■ **INSTRUCTIONS FOR THE TASK**
Set down the whole listing below exactly, without pictures.

■ **MATERIALS PROVIDED**

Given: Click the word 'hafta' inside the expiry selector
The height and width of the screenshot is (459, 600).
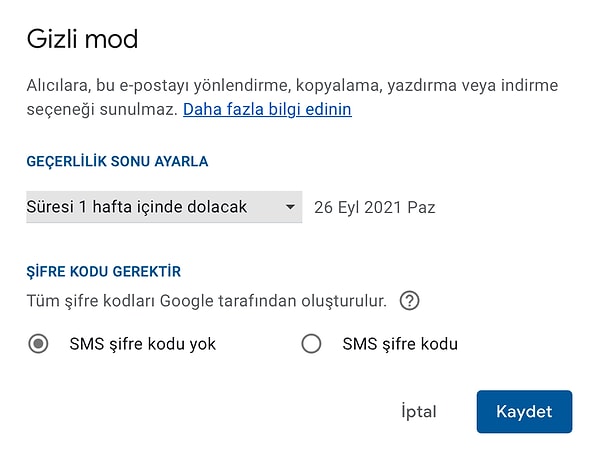Looking at the screenshot, I should (x=112, y=207).
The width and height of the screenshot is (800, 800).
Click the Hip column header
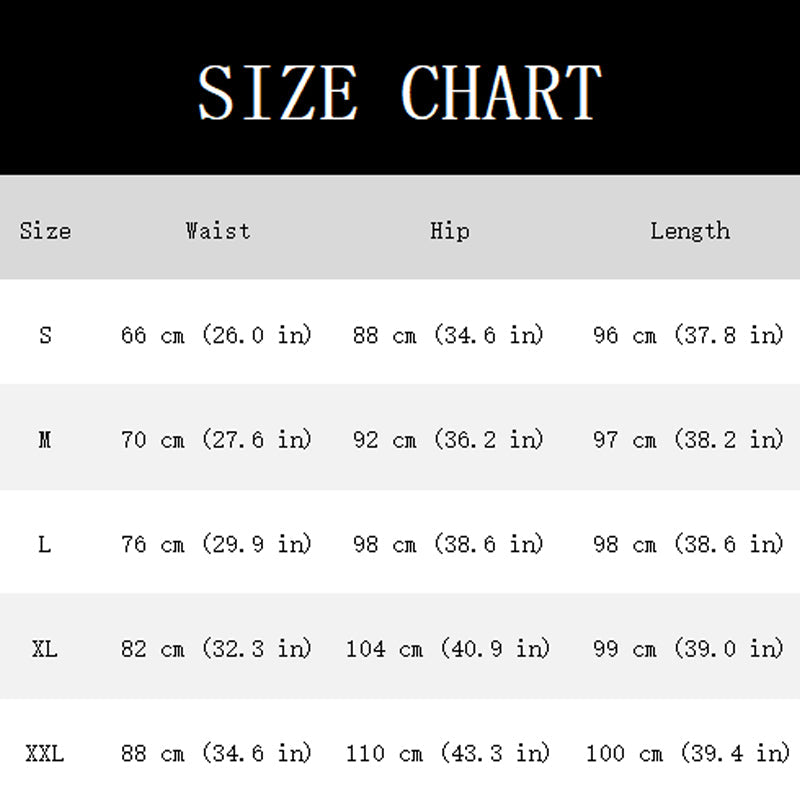[x=449, y=231]
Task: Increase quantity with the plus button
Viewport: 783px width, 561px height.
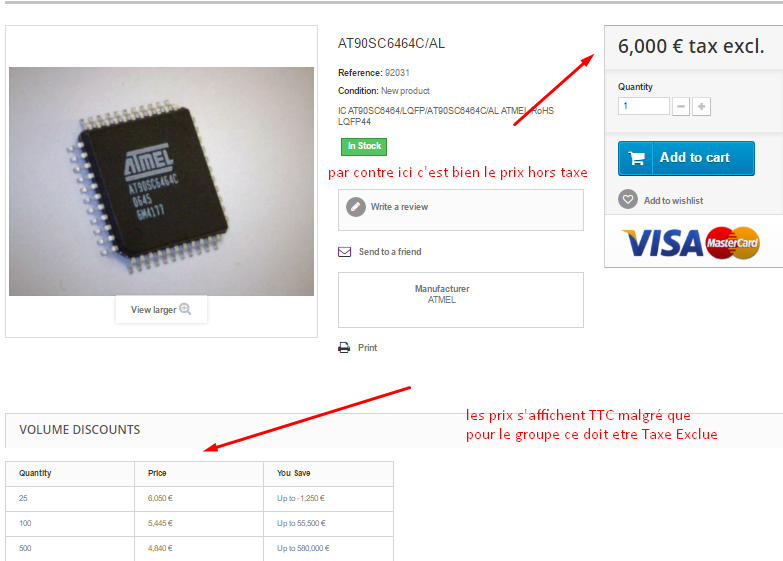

■ **COMPLETED TASK**
Given: Click the word 'hafta' inside the expiry selector
The height and width of the screenshot is (459, 600).
Looking at the screenshot, I should (x=112, y=207).
The width and height of the screenshot is (800, 800).
Click the Hip column header
[x=449, y=231]
Task: Increase quantity with the plus button
Viewport: 783px width, 561px height.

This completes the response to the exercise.